- [Exercise objective]:
Word for word, repeat each entry that follows.

- [Data provided]:
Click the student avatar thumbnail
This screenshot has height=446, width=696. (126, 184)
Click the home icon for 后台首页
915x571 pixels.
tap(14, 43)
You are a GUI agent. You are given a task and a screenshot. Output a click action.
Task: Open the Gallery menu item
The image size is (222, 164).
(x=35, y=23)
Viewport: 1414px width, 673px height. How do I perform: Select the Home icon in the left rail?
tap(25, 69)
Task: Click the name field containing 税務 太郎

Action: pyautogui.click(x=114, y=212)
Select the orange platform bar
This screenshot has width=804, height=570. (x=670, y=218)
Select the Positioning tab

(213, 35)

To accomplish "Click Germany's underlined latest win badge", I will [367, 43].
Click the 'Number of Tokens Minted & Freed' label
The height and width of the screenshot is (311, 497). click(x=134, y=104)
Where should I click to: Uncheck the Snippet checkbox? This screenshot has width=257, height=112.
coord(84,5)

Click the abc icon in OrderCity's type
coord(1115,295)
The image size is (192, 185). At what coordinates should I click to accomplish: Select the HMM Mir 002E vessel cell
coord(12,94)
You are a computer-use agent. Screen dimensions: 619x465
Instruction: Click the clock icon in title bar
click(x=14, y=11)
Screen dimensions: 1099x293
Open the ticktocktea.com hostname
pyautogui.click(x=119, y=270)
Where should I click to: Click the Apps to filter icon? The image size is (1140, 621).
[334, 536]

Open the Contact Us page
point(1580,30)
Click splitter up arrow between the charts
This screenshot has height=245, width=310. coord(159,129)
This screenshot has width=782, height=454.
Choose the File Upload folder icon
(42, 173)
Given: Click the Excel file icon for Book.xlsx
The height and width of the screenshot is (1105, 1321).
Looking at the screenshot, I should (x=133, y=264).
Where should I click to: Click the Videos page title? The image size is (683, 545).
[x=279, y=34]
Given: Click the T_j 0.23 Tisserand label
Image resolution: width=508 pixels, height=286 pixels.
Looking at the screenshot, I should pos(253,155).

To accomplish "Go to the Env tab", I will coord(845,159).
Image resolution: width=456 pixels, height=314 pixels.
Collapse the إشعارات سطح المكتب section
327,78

- [Written reply]:
Click the student avatar thumbnail
This screenshot has height=446, width=696. (126, 184)
Click the home icon for 后台首页
915x571 pixels.
tap(14, 43)
You are a GUI agent. You are given a task and a screenshot. Output a click action.
Task: Open the Gallery menu item
The image size is (222, 164).
(x=35, y=23)
Viewport: 1414px width, 673px height. How do I perform: Select the Home icon in the left rail?
tap(25, 69)
Task: Click the name field containing 税務 太郎

Action: pyautogui.click(x=114, y=212)
Select the orange platform bar
This screenshot has width=804, height=570. (x=670, y=218)
Select the Positioning tab

(213, 35)

To accomplish "Click Germany's underlined latest win badge", I will [367, 43].
Click the 'Number of Tokens Minted & Freed' label
The height and width of the screenshot is (311, 497). click(x=134, y=104)
Where should I click to: Uncheck the Snippet checkbox? This screenshot has width=257, height=112.
coord(84,5)

Click the abc icon in OrderCity's type
coord(1115,295)
The image size is (192, 185). At what coordinates should I click to accomplish: Select the HMM Mir 002E vessel cell
coord(12,94)
You are a computer-use agent. Screen dimensions: 619x465
Instruction: Click the clock icon in title bar
click(x=14, y=11)
Screen dimensions: 1099x293
Open the ticktocktea.com hostname
pyautogui.click(x=119, y=270)
Where should I click to: Click the Apps to filter icon? The image size is (1140, 621).
[334, 536]

Open the Contact Us page
point(1580,30)
Click splitter up arrow between the charts
This screenshot has height=245, width=310. coord(159,129)
This screenshot has width=782, height=454.
Choose the File Upload folder icon
(42, 173)
Given: Click the Excel file icon for Book.xlsx
The height and width of the screenshot is (1105, 1321).
Looking at the screenshot, I should (x=133, y=264).
Where should I click to: Click the Videos page title? The image size is (683, 545).
[x=279, y=34]
Given: Click the T_j 0.23 Tisserand label
Image resolution: width=508 pixels, height=286 pixels.
Looking at the screenshot, I should pos(253,155).

To accomplish "Go to the Env tab", I will coord(845,159).
Image resolution: width=456 pixels, height=314 pixels.
Collapse the إشعارات سطح المكتب section
327,78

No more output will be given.